Does fct_lump_min() keep a level whose count equals min?
Yes. The floor is inclusive: fct_lump_min() keeps levels whose count is greater than or equal to min, not strictly greater. A level seen exactly min times survives, and a level seen min - 1 times is lumped. If you want a strict cutoff, set min one higher than the boundary count you want to exclude. This inclusive behavior is consistent across the forcats lumping variants.
How do I rename the "Other" level created by fct_lump_min()?
Pass the other_level argument with your preferred label, for example fct_lump_min(x, min = 10, other_level = "Rare groups"). The catch-all level then carries that name instead of the default "Other". Renaming is especially important when the factor already has a level named "Other", because fct_lump_min() would otherwise merge the rare tail into that existing level and inflate its count without any warning.
Can fct_lump_min() rank levels by a value other than count?

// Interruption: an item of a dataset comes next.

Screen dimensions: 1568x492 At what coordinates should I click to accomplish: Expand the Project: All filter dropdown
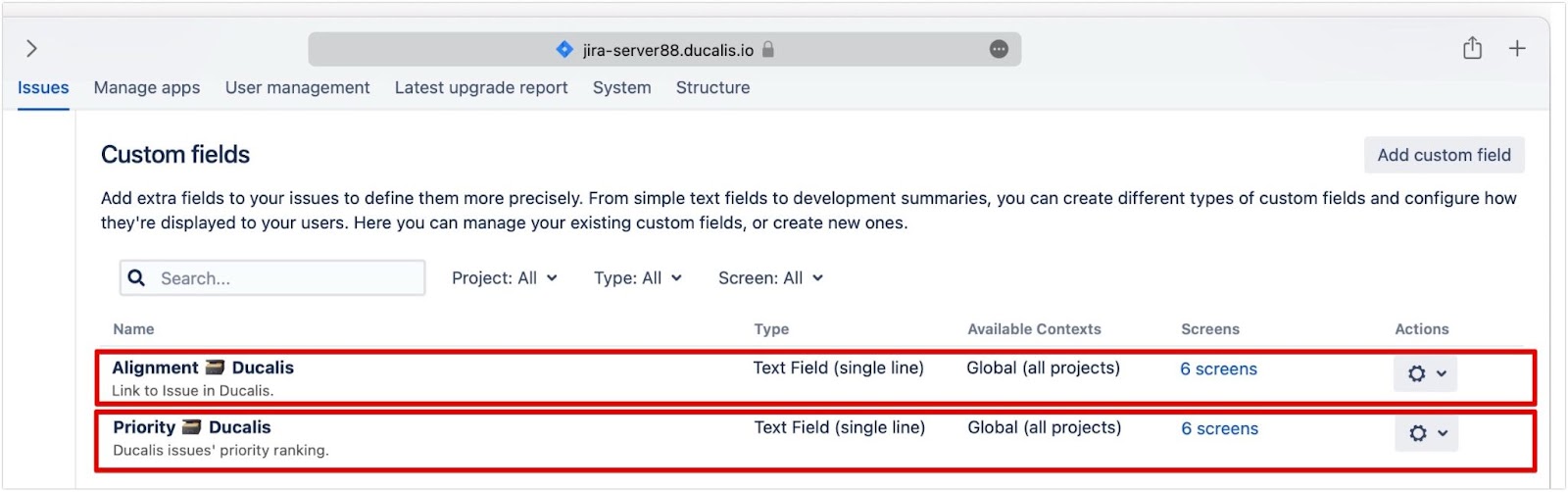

Yes, through the w argument. Supply a numeric vector the same length as the factor, and fct_lump_min() compares each level's summed weight against min instead of its row count. For example, keeping products whose total revenue reaches a threshold: fct_lump_min(product, min = 1000, w = revenue). A level that appears in few rows but carries large weights can then clear the floor, while a frequent low-weight level falls below it.